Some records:

========

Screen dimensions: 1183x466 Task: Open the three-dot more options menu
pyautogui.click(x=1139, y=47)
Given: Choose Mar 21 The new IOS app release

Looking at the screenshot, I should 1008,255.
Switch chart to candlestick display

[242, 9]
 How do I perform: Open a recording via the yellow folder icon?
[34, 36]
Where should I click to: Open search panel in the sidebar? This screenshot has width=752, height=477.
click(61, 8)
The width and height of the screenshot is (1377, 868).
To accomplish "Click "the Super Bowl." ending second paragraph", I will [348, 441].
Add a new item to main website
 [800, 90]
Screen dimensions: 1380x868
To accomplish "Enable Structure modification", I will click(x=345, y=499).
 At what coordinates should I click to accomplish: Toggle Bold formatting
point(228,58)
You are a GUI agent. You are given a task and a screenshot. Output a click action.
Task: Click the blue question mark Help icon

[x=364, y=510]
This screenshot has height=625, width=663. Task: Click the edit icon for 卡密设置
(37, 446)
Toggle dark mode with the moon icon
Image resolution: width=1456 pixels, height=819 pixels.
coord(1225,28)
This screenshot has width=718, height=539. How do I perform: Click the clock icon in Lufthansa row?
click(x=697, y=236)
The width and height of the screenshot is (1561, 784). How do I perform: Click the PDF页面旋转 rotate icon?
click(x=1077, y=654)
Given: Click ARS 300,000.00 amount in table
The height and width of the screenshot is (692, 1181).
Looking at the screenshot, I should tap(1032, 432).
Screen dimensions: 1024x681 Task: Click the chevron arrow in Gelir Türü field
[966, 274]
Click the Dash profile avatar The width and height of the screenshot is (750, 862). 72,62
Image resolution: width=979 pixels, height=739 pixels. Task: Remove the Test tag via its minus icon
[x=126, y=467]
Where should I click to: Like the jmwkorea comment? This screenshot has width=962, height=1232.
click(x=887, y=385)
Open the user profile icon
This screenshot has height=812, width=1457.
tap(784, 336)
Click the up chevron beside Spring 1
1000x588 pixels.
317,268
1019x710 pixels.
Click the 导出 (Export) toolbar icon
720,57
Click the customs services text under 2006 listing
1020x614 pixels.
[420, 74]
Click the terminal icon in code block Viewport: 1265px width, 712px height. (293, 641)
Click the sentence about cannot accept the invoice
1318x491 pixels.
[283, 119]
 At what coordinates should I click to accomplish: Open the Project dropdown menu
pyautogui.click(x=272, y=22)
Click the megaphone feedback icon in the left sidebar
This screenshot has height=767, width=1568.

========

TASK DESCRIPTION:
Turn everything in the records from the line containing "Screen dimensions: 1024x681" down to the line containing "click(x=887, y=385)" into a numbered list, leaving out any blank lines.

RESPONSE:
1. Screen dimensions: 1024x681 Task: Click the chevron arrow in Gelir Türü field
2. [966, 274]
3. Click the Dash profile avatar The width and height of the screenshot is (750, 862). 72,62
4. Image resolution: width=979 pixels, height=739 pixels. Task: Remove the Test tag via its minus icon
5. [x=126, y=467]
6. Where should I click to: Like the jmwkorea comment? This screenshot has width=962, height=1232.
7. click(x=887, y=385)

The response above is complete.